Anche dalle nostre parti esiste una tradizione di Dei creati appositamente all’uopo, alla bisogna e occorre ammettere che la fantasia non ci ha mai fatto difetto. Così, se è vero che l’acqua rappresenta la fonte primaria per la vita dell’uomo (anche se ci stiamo impegnando a fondo per distruggerla con una costanza e una forza raramente riscontrabili in altri frangenti), è dunque necessario attribuirle il rango che le spetta: il nome di una Dea. E quando il torrente in questione deriva dalla confluenza di ben tre ruscelli, ecco nascere l’esigenza di individuare una Dea all’altezza della situazione: una Dea con la bellezza di un braccio in più, per l’appunto la Dea Terna, quella con le tre braccia. Oggi Diaterna: il maggior affluente del nostro casalingo Santerno.

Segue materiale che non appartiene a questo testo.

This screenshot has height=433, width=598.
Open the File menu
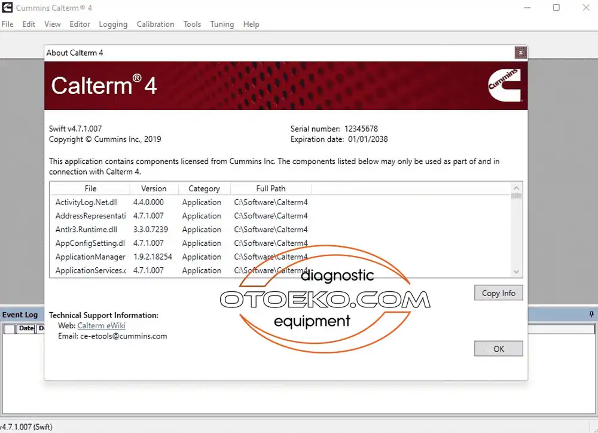point(7,24)
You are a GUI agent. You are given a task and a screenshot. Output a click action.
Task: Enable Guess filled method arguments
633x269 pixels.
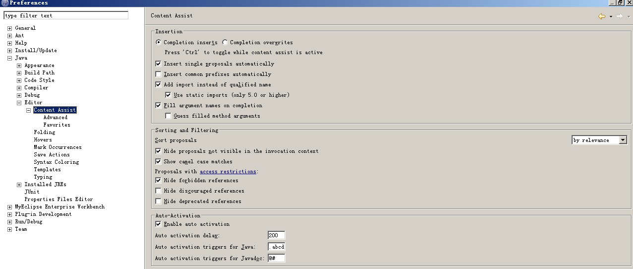168,116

In un tardo pomeriggio di fine aprile, stavo ritornando sui miei passi lungo il torrente con le pive nel sacco (spicciolo detto tipicamente romagnolo a significare un fiasco solenne, un nulla di fatto) dopo aver tentato, per diverse ore e non con poca fatica di acchiappare qualche trota in quelle acque limpidissime: non so al giorno d’oggi, ma nei primi anni settanta nel corso terminale del torrente erano presenti esemplari di trota Fairo, argentate e con numerosi puntini rossi sul ventre e rappresentavano una preziosa preda per il pescatore in quanto non facili da catturare e un premio significativo per il palato: passate in forno con una noce di burro rappresentavano una prelibatezza non comune.
Il Santerno e il pescatore
Come ho detto, me ne stavo tornando verso l’auto con il paniere vuoto e una certo amaro in bocca (non per la sete …) quando, alla confluenza con il Santerno, dopo essere transitato sotto le rovine del ponte a due arcate fatto costruire dai Duchi Toscani sul Diaterna per consentire agli abitanti di Cerreta e dintorni di raggiungere la chiesetta di Ca’ Maggiore anche in giornate di meteo non clemente, quando lo vidi: seduto sul bordo di una roccia con i piedi in acqua mi dava le spalle.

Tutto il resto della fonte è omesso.